Thursday, June 11, 2009

Frames, Paradigms and Paradigm Shifts.

A teacher is held on a pedestal, most teachers are expected to maintain a positive self for society which is a paradigm. A teaching profession is constantly changing due to the effect of coming in contact with different cultures and changing mandated laws. For example, as history has it in the 1920’s, a teacher was expected to be a female, who could not be married, have children, dress in certain attires where barley any skin is shown, and was restricted to hang out at certain places like an ice cream parlor, talk about a paradigm shift.
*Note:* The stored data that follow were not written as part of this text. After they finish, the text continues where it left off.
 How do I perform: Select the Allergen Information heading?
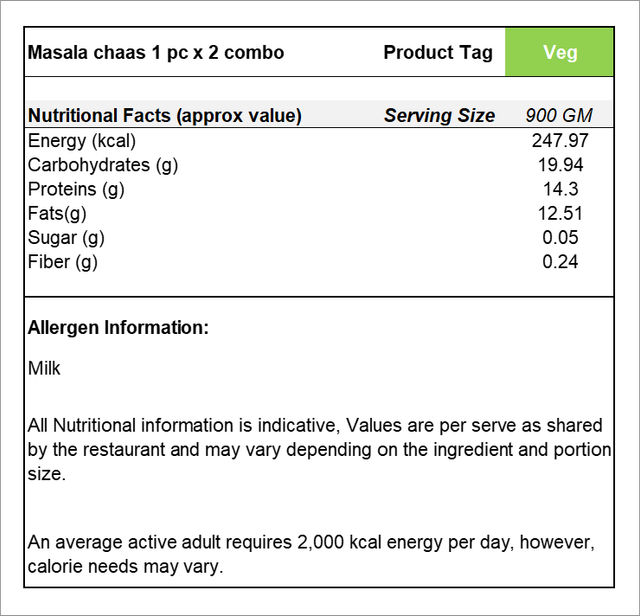point(118,328)
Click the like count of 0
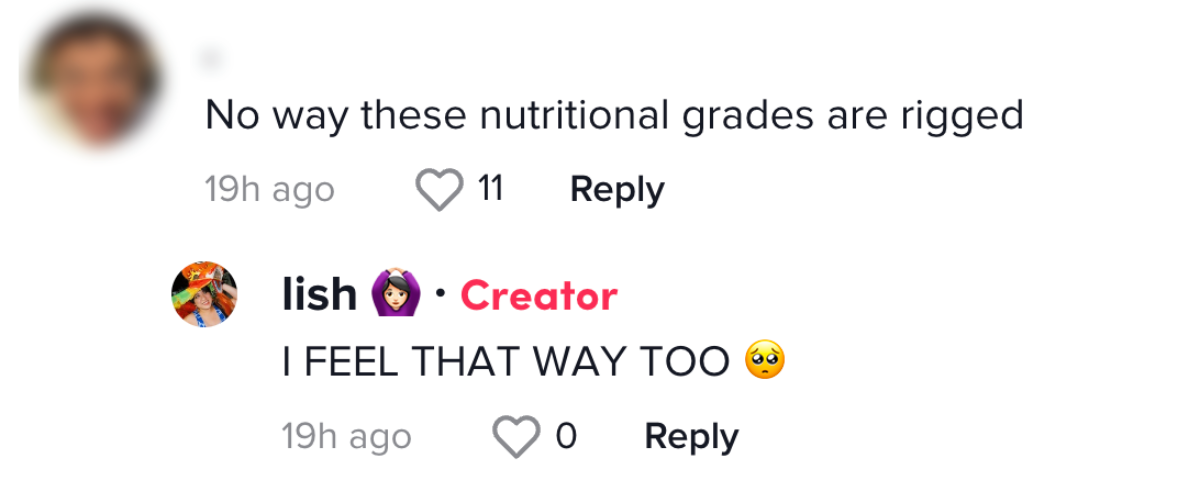The height and width of the screenshot is (503, 1200). point(565,437)
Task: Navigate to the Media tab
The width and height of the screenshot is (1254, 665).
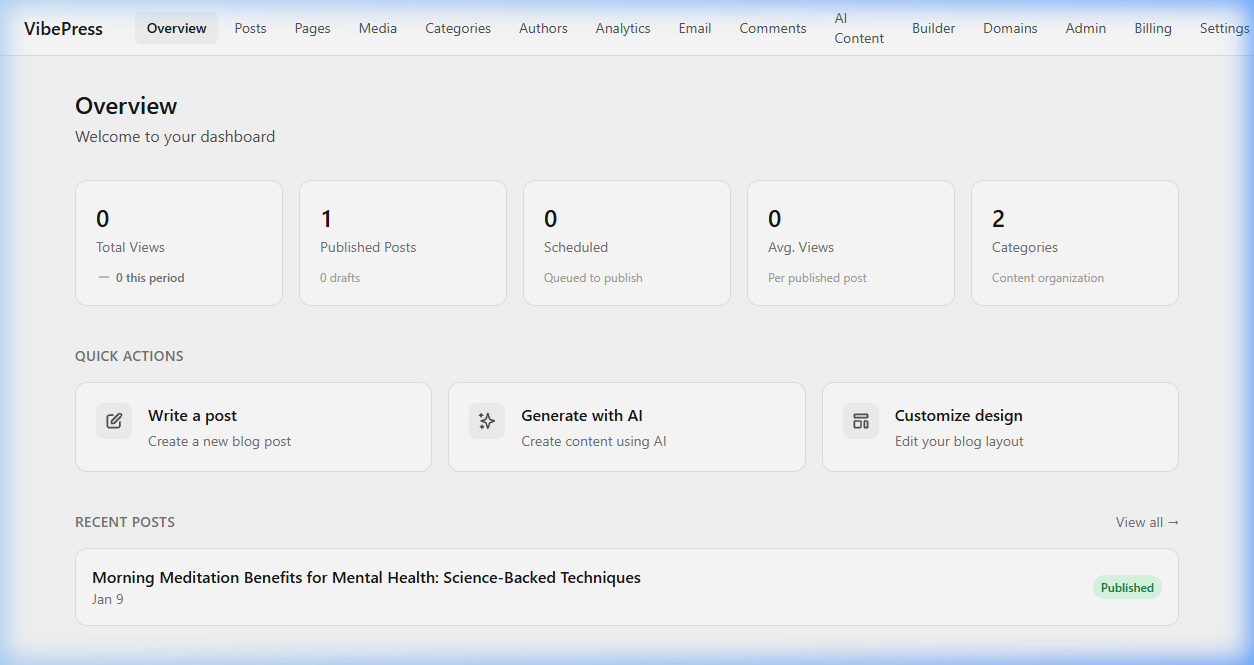Action: [x=377, y=28]
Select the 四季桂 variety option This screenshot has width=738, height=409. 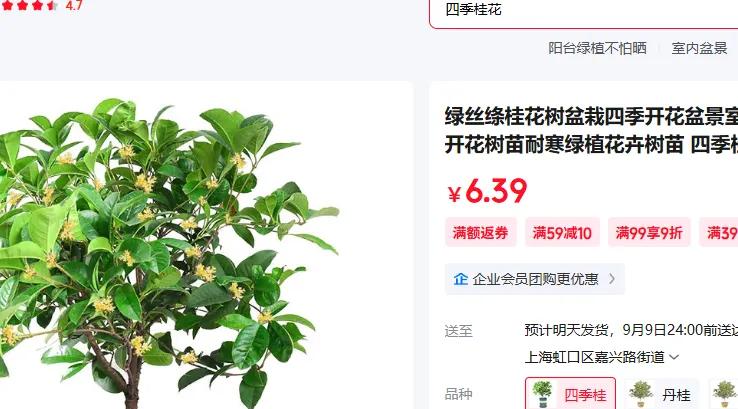point(570,393)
In today’s society a teacher’s gender is not an issue, they can be married and have children unlike in the 1920’s, but is still monitor to be a role model to students, parents, and his/her faculty members. Paradigm shift/change has impacted the learning tools teacher’s used today. The tools used are more sophisticated and greatly demanded by students to use them, like the use of a computer. Teachers experience great paradigm shift when encountered with students who are disable, speak another language, or frame with some mental disorder. Because of such diversity in the classroom, it is important for a teacher to experience these changes. Politics has mainstream into education, providing help and assistance to children who are from a low income home to eat a healthy breakfast everyday and also provide free lunch to those who need it. Other services, like the Head Start Program are offered to early childhood education, and these are changes to better help students to succeed in the classroom. Have I had a paradigm shift? I think each and every one of us has experience a paradigm shift/change. Growing up some of us was taught about what success is, and should be. For some of us, success is perceived as having a lot of money and living a life of luxury. For others, success can be as simple as just being content and living a moderate lifestyle. A perfect example of a paradigm shift right now is our economy. I personally experience the wrath of being laid off from a job that I had been in for ten years, never thinking that something like that could have ever happen to me. The shift in our economy has reframed my mind. I looked at this as an opportunity, to explore my mind and self to a limitless future for success as a teacher. Transforming to this change will prepare me to accept diversity.